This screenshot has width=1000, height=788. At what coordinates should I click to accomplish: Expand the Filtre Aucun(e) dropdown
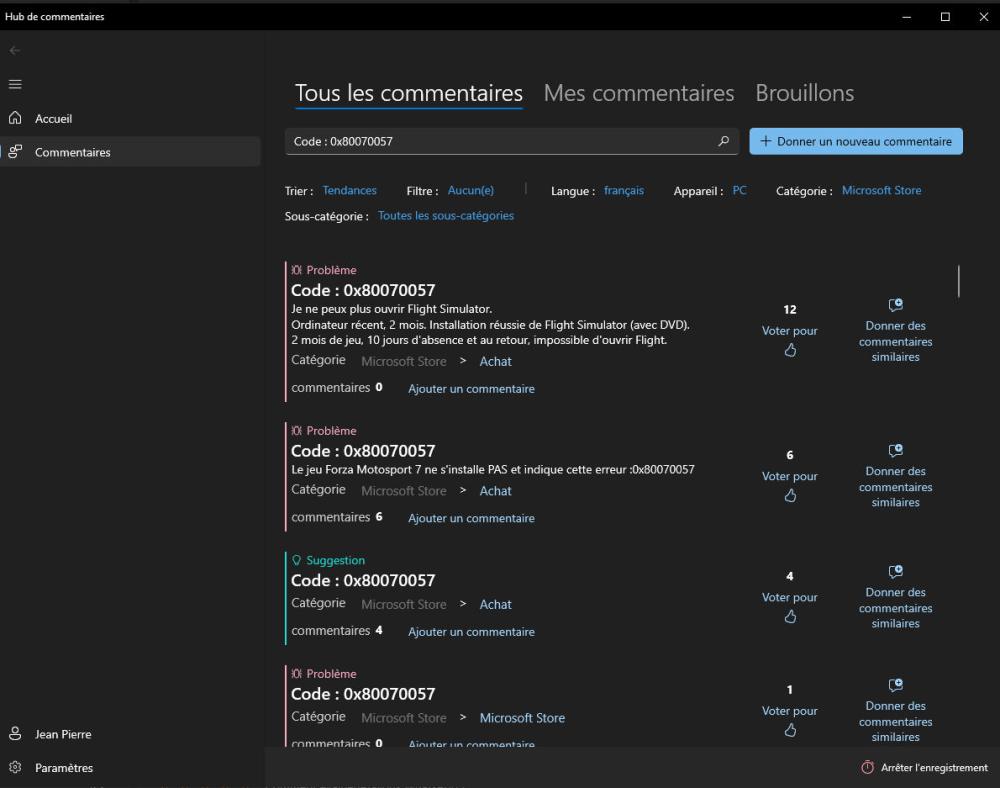pos(470,190)
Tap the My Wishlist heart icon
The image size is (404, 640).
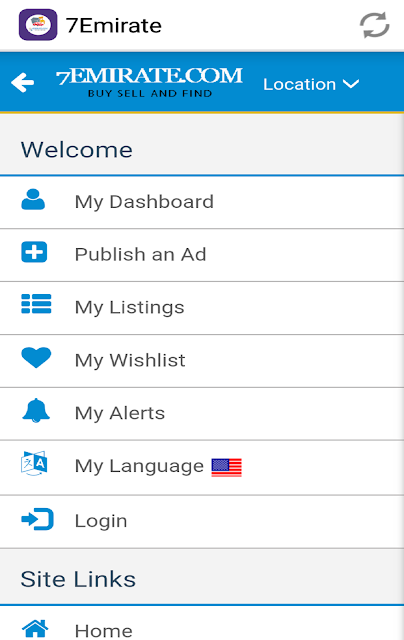click(36, 358)
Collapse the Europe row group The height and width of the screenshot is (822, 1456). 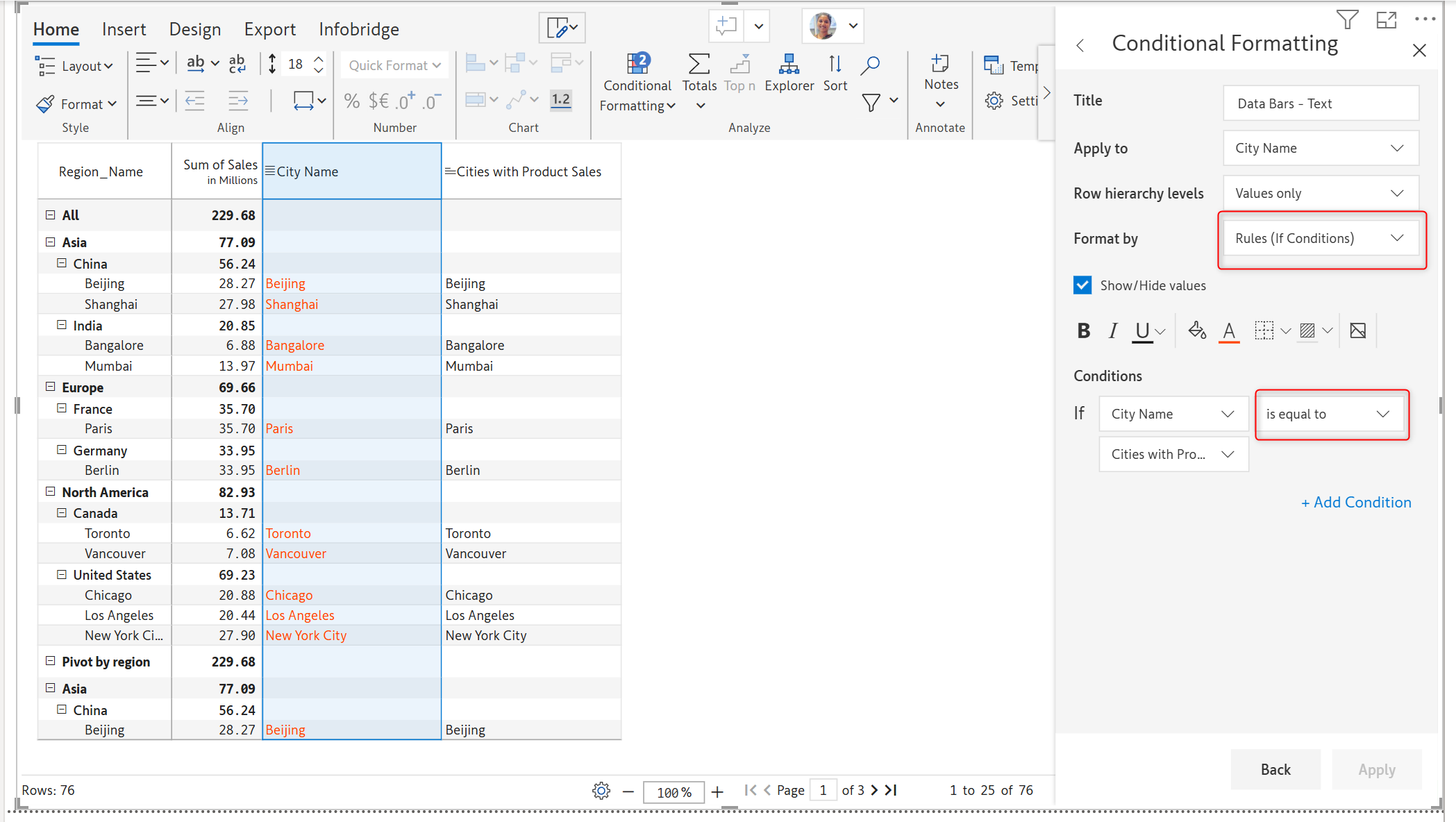(50, 387)
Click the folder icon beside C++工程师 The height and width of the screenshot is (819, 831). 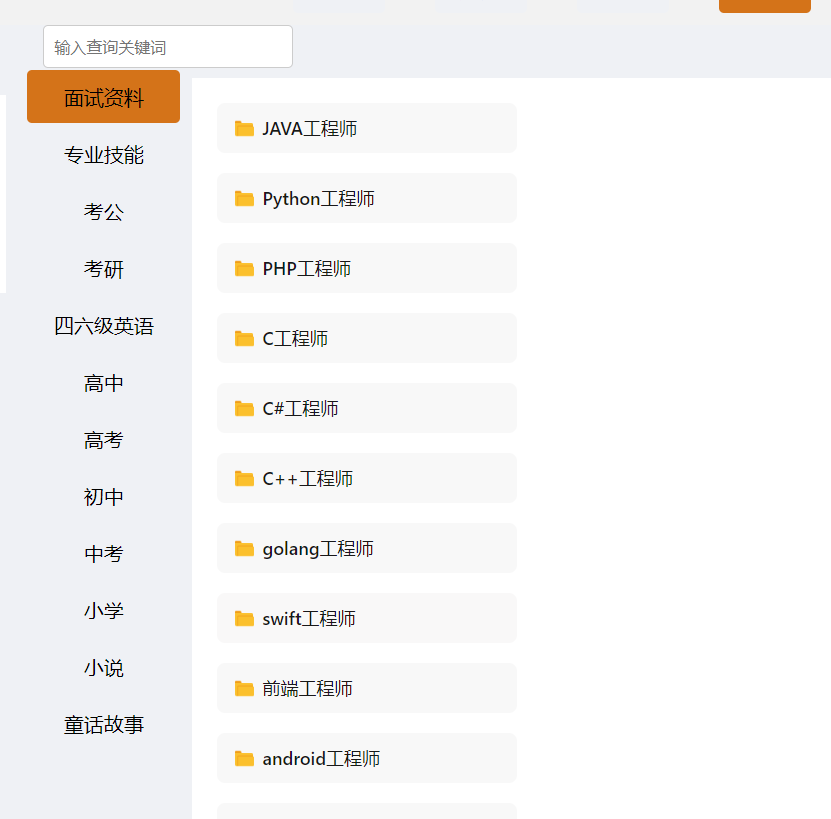tap(244, 478)
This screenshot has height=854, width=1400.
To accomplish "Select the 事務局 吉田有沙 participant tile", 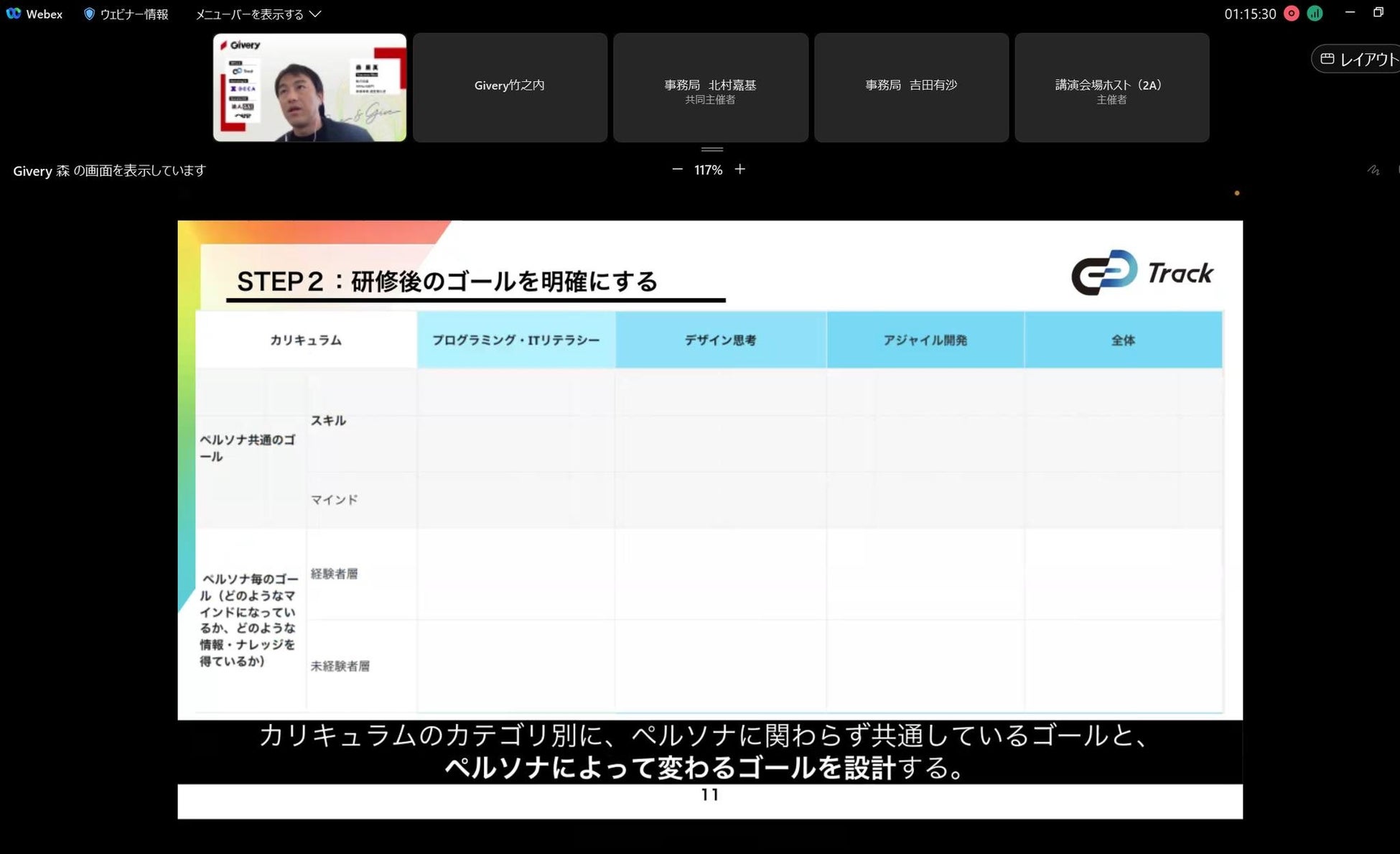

| Problem |
Give everything from the line containing "This screenshot has height=854, width=1400." down to the end of the rows as a JSON list of strings, one string per line, skipping blank lines and leaving out the pictures.

| Exercise solution |
[
  "This screenshot has height=854, width=1400.",
  "To accomplish \"Select the 事務局 吉田有沙 participant tile\", "
]